Profesor de la Universidad Eafit
Cuando a raíz de los escándalos de corrupción en altas esferas judiciales se habla de crisis de la justicia, parece necesario distinguir qué está en crisis y qué no. Y si hay algo que lo esté, determinar cuál es su importancia para enfrentar el fenómeno adecuadamente, sin especulación. Para ello hay que partir de premisas que eviten desviar la discusión. Se trata, pues, de evitar una lectura —en cierto sentido posmoderna— que equivaldría, guardadas las proporciones, a la del “absolutista desilusionado” del que hablaba Hart: según esta lectura, dado que hay más cosas en crisis —o que hay crisis más graves, o que en realidad no es tan grave, o que los hechos en los que se funda siempre han ocurrido, o…— el fenómeno no merece toda nuestra atención. Intentaré explicar algunas de las ideas que subyacen a este debate, que tomo prestadas de recientes discusiones con colegas y amigos.
En primer lugar, puede plantearse que no es de la justicia de lo que se habla, pues esta es un valor que no se mancha, sino de algo más terrenal, que sería la Rama Judicial. Tal distinción analítica es importante, pero, una vez salvado el asunto semántico, el problema persiste: ¿Hay crisis en la Rama Judicial?
La segunda cuestión tiene que ver con el significado de “crisis”. Alguien ha planteado que las corruptelas visibles en medios de comunicación con lustrosos protagonistas no son, en realidad, nada nuevo, de tal manera que no habría crisis, sino reiteración de lo que siempre ha ocurrido. En ese sentido, no habría crisis de nada, o bien sería una crisis metastásica y longeva. Tal lectura puede ser sumamente injusta con los honestos y necesita bases empíricas para diseñar soluciones. Pero, además, en lugar de contribuir a frenar el problema, parece normalizarlo o desplazarlo: por aspirar a lo más (una reforma estructural del Estado, por ejemplo), no ataca problemas concretos.

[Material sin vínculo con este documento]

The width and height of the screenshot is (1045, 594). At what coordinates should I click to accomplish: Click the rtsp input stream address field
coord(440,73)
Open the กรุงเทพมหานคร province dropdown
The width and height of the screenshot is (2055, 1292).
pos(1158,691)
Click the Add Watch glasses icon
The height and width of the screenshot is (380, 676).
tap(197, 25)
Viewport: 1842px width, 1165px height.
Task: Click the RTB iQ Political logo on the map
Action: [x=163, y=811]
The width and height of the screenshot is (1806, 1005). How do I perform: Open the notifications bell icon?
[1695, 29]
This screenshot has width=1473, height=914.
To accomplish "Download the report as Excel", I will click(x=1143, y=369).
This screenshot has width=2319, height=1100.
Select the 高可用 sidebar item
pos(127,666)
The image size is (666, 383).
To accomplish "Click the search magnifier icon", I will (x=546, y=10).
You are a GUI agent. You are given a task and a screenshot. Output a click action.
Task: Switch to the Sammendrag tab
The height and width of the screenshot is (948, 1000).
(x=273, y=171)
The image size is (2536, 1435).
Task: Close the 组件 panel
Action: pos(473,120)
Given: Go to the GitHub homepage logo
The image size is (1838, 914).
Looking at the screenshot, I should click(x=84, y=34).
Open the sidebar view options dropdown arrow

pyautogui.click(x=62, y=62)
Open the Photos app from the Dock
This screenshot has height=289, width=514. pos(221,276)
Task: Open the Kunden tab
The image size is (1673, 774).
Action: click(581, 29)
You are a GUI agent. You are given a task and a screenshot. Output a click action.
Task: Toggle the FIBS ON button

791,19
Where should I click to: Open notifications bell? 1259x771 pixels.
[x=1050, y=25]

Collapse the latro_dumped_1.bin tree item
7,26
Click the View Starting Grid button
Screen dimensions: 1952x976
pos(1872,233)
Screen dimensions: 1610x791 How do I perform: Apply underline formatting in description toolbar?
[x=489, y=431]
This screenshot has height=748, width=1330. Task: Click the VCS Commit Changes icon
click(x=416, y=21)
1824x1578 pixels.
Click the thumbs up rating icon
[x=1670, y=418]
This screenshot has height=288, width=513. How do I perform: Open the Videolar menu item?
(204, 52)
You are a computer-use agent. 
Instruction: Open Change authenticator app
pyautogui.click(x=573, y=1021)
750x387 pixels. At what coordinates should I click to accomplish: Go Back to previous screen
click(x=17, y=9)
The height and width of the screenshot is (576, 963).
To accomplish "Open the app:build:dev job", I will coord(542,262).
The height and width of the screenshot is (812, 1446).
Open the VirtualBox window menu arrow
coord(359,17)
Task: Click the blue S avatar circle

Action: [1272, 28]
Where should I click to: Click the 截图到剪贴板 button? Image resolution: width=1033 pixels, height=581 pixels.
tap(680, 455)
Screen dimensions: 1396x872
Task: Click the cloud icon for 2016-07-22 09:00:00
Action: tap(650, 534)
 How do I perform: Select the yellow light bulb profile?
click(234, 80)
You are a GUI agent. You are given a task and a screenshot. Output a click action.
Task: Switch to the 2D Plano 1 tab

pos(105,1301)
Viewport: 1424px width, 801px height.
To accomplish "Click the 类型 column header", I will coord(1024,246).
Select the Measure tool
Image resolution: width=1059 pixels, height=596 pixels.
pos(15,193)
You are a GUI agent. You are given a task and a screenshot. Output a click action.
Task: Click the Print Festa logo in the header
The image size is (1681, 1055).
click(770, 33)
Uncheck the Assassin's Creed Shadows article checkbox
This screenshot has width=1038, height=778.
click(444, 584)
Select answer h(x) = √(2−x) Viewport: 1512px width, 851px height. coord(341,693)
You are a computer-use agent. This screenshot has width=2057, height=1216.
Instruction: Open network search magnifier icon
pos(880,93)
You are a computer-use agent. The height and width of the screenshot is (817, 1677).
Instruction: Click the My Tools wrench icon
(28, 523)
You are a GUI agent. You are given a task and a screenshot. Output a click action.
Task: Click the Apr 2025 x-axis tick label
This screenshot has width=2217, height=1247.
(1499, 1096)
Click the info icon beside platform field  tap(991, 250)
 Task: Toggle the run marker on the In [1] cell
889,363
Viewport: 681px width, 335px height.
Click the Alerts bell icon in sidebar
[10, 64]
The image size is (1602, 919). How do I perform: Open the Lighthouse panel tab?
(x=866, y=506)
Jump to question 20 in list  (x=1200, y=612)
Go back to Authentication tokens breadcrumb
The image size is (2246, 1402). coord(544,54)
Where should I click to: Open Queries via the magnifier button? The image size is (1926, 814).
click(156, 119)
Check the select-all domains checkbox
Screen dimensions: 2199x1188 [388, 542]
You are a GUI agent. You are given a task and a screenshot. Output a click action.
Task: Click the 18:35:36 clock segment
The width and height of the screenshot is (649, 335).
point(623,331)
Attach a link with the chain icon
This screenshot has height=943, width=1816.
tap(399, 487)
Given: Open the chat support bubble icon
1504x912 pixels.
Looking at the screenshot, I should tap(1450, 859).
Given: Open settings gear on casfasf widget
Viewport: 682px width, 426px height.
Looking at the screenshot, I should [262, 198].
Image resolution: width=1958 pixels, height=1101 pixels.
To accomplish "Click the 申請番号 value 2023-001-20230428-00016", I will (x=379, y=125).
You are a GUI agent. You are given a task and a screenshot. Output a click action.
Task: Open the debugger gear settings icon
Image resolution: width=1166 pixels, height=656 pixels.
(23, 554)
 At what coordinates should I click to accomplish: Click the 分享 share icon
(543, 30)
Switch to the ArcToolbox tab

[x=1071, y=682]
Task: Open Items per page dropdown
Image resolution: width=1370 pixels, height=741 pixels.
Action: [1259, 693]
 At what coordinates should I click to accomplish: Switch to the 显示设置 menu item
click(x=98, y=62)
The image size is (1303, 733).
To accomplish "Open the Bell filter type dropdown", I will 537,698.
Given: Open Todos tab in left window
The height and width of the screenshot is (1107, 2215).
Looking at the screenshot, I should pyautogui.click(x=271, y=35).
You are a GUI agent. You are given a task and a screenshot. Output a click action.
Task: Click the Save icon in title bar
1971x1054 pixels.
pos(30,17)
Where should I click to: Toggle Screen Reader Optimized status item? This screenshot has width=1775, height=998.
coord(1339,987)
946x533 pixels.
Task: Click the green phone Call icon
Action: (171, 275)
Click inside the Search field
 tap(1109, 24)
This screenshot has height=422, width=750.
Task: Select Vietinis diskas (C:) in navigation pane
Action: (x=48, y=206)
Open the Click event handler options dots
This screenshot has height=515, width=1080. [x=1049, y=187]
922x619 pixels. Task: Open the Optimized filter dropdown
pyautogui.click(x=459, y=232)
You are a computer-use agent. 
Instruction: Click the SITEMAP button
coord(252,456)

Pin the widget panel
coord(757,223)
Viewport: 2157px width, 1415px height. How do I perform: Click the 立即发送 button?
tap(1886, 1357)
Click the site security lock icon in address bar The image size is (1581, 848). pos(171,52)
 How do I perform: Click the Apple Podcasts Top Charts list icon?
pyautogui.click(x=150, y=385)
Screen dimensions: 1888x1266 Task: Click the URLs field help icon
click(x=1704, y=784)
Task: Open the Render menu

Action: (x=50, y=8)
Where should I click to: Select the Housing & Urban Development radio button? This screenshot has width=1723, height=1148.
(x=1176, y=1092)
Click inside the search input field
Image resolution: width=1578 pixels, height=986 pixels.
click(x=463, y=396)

En tercer lugar, estaría la cuestión de qué es lo que está en crisis, si es que hay algo: ¿Cómo se manifiesta? ¿Es la financiación de los servicios de la Rama Judicial? ¿Se trata de las altas cortes o de la justicia ordinaria? ¿Es la independencia de los jueces, acaso? ¿O su imparcialidad? ¿Es la grave congestión, que impide la eficiencia? ¿Son los mecanismos de selección y formación de los jueces? ¿Su ética? ¿Es un problema que afecta a todos los funcionarios judiciales, a una mayoría o apenas a una parte mínima? ¿Es la forma en la que ejercen su función? En últimas, ¿qué debemos y qué podemos esperar realmente, como sociedad, de los jueces? Múltiples estudios intentan responder estas y otras preguntas. Articular los hallazgos y diseñar respuestas globales no es tarea fácil. Pero ciertamente la generalización espuria debe evitarse a toda costa.
Un cuarto asunto, quizás central, tiene que ver con la reducción del fenómeno jurídico a lo jurisdiccional. El Derecho, decía Nino, es como el aire: está en todas partes. En ese sentido, alguien puede sostener que no es posible (o sensato, o relevante) hablar de crisis de la justicia, porque el juez no es el Derecho —ni el Estado—, ni viceversa: esto no lo negaría nadie. Pero hablar del juez es relevante no porque el juez sea monopolio, sino porque es paradigma: del razonamiento jurídico, de la aplicación del Derecho, de la resolución de controversias, por ejemplo. El juez, en ese sentido, es también un modelo constante en las sociedades de Occidente. Y por eso importa la evaluación ética de las altas cortes, en conjunto con otros asuntos y con una visión que sea compatible con ellos. No porque se ignoren los problemas de la base o del medio, ni porque la coyuntura importe más que la estructura, ni porque no deban afrontarse otros problemas (acceso a la justicia, calidad ética de los abogados, criterios de selección y formación de los jueces, problemas de otros sectores del Estado, por ejemplo), sino porque pasar de largo frente al tema puede ser un síntoma más del problema.